Problem description: Set down exactly the stretch of lines below that opens at the line containing "Select the Actions tab" and continues through the last line of the entries, and nothing else.

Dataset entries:
"""

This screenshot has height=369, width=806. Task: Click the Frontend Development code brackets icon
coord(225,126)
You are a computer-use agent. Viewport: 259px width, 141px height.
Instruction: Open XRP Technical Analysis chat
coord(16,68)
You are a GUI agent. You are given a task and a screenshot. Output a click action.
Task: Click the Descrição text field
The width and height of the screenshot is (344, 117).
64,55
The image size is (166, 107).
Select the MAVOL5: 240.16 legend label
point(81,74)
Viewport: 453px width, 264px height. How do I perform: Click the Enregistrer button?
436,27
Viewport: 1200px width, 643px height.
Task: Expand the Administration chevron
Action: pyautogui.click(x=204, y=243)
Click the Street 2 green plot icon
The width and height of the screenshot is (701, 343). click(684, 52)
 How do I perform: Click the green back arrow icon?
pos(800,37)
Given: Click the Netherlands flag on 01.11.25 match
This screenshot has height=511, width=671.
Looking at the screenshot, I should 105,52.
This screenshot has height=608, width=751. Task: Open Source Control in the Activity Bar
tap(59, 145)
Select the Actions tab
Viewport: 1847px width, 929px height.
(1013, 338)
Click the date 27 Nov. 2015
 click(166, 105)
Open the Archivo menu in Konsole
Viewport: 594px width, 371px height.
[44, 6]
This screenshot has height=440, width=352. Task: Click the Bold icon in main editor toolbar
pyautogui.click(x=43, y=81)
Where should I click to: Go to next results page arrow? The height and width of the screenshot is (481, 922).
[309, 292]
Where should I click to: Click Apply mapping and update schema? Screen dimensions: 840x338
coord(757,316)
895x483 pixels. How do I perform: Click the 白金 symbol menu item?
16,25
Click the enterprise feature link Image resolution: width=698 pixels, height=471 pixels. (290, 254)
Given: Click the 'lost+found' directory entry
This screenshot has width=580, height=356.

"""

Your solution:
Select the Actions tab
Viewport: 1847px width, 929px height.
(1013, 338)
Click the date 27 Nov. 2015
 click(166, 105)
Open the Archivo menu in Konsole
Viewport: 594px width, 371px height.
[44, 6]
This screenshot has height=440, width=352. Task: Click the Bold icon in main editor toolbar
pyautogui.click(x=43, y=81)
Where should I click to: Go to next results page arrow? The height and width of the screenshot is (481, 922).
[309, 292]
Where should I click to: Click Apply mapping and update schema? Screen dimensions: 840x338
coord(757,316)
895x483 pixels. How do I perform: Click the 白金 symbol menu item?
16,25
Click the enterprise feature link Image resolution: width=698 pixels, height=471 pixels. (290, 254)
Given: Click the 'lost+found' directory entry
This screenshot has width=580, height=356.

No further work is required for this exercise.